Records for processing ->
++++++++++++++++++++

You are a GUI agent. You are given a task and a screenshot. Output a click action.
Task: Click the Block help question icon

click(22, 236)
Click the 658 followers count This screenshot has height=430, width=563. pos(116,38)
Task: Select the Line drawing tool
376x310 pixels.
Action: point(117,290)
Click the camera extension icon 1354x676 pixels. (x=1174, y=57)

++++++++++++++++++++

Give back the lines above exactly, from the one with "376x310 pixels." through the last line.

376x310 pixels.
Action: point(117,290)
Click the camera extension icon 1354x676 pixels. (x=1174, y=57)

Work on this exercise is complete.